When I received an unsolicited copy of China Dolls to review from Random House after adding it to my TBR shelf on Goodreads, I was so excited! I’d never read anything by this author before, but I’ve heard of her bestseller Snow Flower and the Secret Fan, and — of course — I’m a huge fan of historical fiction. I’ll be honest and say that I haven’t read many novels with non-white characters, so I wasn’t really sure what to expect, but was still really looking forward to reading this novel about three Asian girls who became friends while living in San Francisco’s Chinatown during the 1940s.

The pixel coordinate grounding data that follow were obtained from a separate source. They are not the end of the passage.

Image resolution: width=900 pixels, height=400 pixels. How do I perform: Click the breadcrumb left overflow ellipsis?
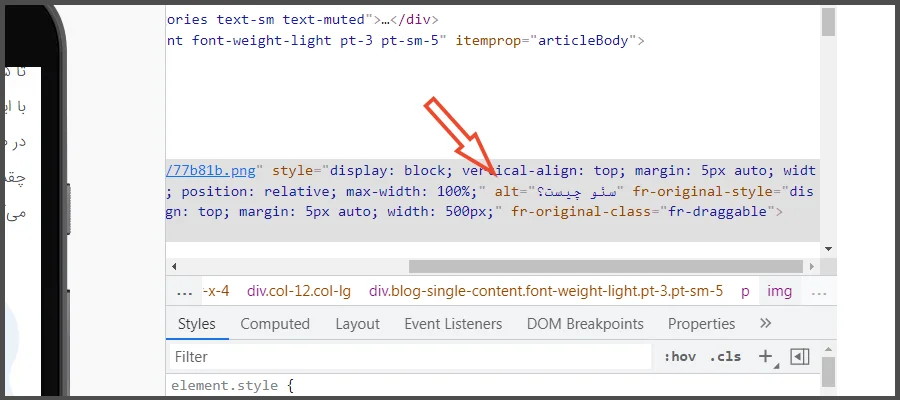(x=184, y=292)
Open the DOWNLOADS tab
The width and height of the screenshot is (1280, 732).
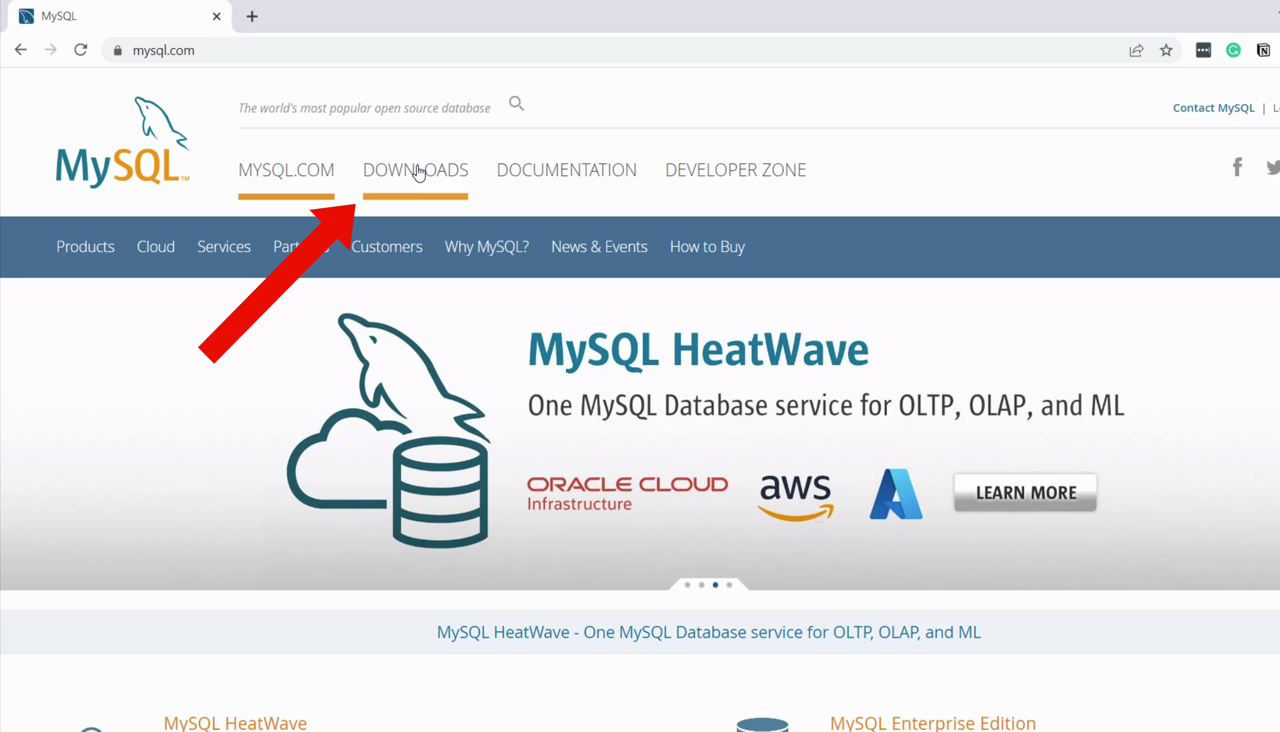[x=415, y=170]
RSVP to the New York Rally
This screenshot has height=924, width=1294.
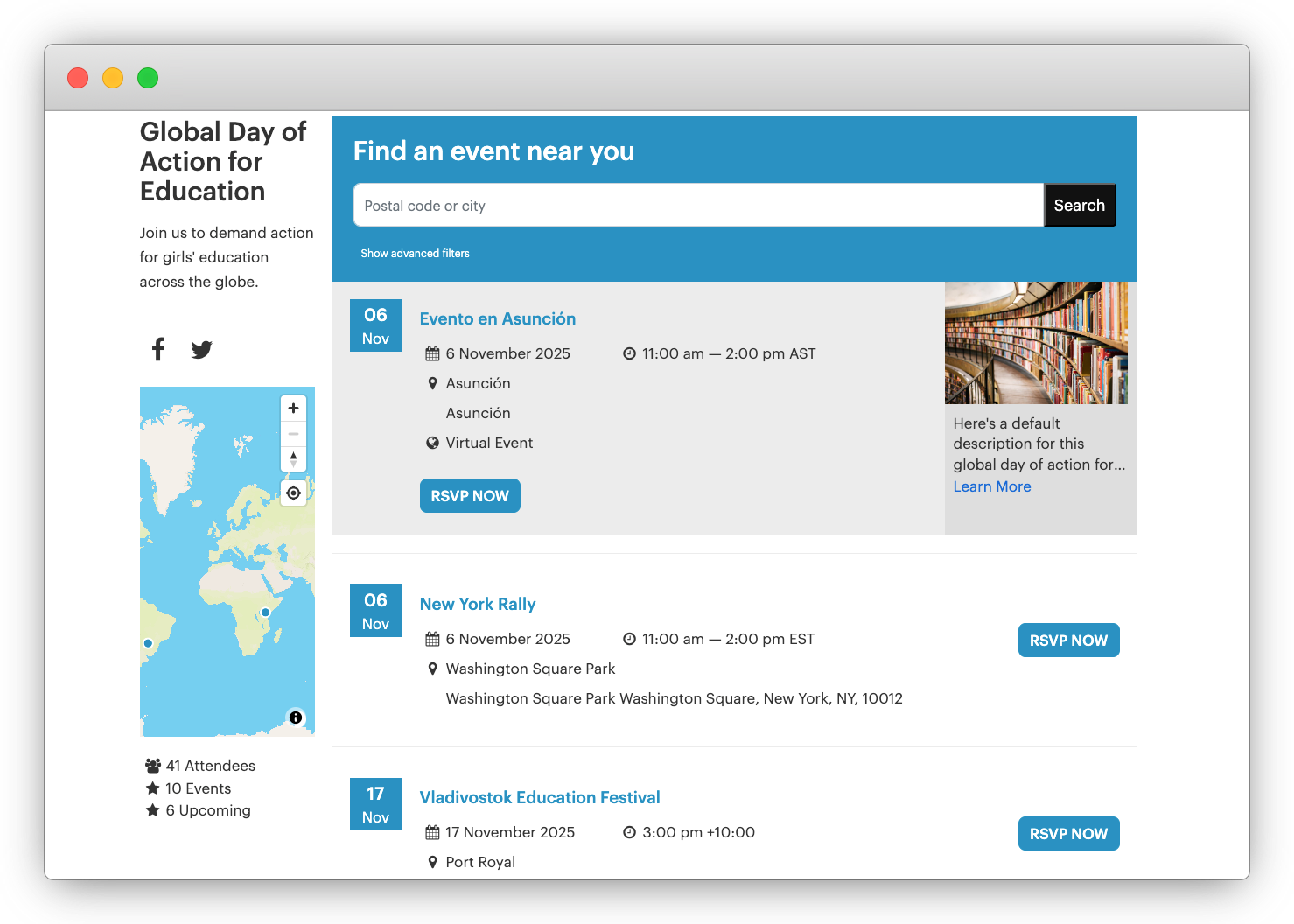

My favorite part of this novel was how thoroughly the relationships between the three women were explored. The book alternated chapters between the three first-person perspectives of Ruby, Helen, and Grace. I thought it was strange, though, that the chapters didn’t follow a set pattern, like is normally done with this type of narration — sometimes two chapters from the same character would be back-to-back! I also thought that, while Ruby’s voice was very distinct, I had a some trouble telling Helen and Grace’s perspectives apart. Sometimes I’d have to flip back to the beginning of the chapter just to double-check which one of them I was reading about. But after a while, I got more used to the style and it was easier to read.
But I’m glad that the book was separated like it was, because the dynamics between the three of them were so interesting. Friendships are a tricky business, especially with women, and especially when there’s three women involved. It seemed like their friendship was an ever-shifting pyramid vs. three friends linked hand-to-hand in perfect equality. Sometimes Ruby was on top, sometimes Helen, and sometimes Grace. Or sometimes one was on the “outside” while the other two were much closer. The author just did such a good job of recreating this type of friendship; I was very impressed.
I also really enjoyed reading about the historical aspects of this novel. China Dolls spans the ten years between 1938 and 1948. I really appreciated that this book was mostly centered around WWII, but took place in the United States, which is very rare to read about. And the fact that it was about Asian culture and how the Chinese and Japanese were affected because of the war, especially by Pearl Harbor and the Pacific theatre, was so interesting to read about. Even though I knew some bare-bones information about how the US government and its citizens treated the Japanese, and other Asians, during this time period, it was a whole other thing to get to experience it first-hand through Ruby, Helen, and Grace. I know that they weren’t real people, but the writing felt so realistic that it was almost like they were!
But although there are lots of good things to say about this book, one thing that I really didn’t enjoy was how slow-starting this book was. It wasn’t until half way through the book that I became truly interested in what was happening. It was almost a struggle to make it that far! Even though I thought the word flow was good and the dialogue and characters were so on-point, I had trouble maintaining my interest in the book. Nothing was really happening, and it wasn’t until the advent of Pearl Harbor three years after the book’s starting point that it finally started to pick up. Once it got to that point, I had a hard time putting it down, but I might not have even gotten that far if it wasn’t for the fact that this was a review book, so I felt obligated to continue.
Ultimately, though, I would definitely recommend this book to people who are interested in reading about how WWII affected the Japanese in the US, and the intricacies of Asian culture during this time period. It’s also a very good study of female friendships and there’s even a little bit of romance! As long as you don’t mind some slow going at the beginning of the book, this is a great novel that I’m so happy I got the chance to read.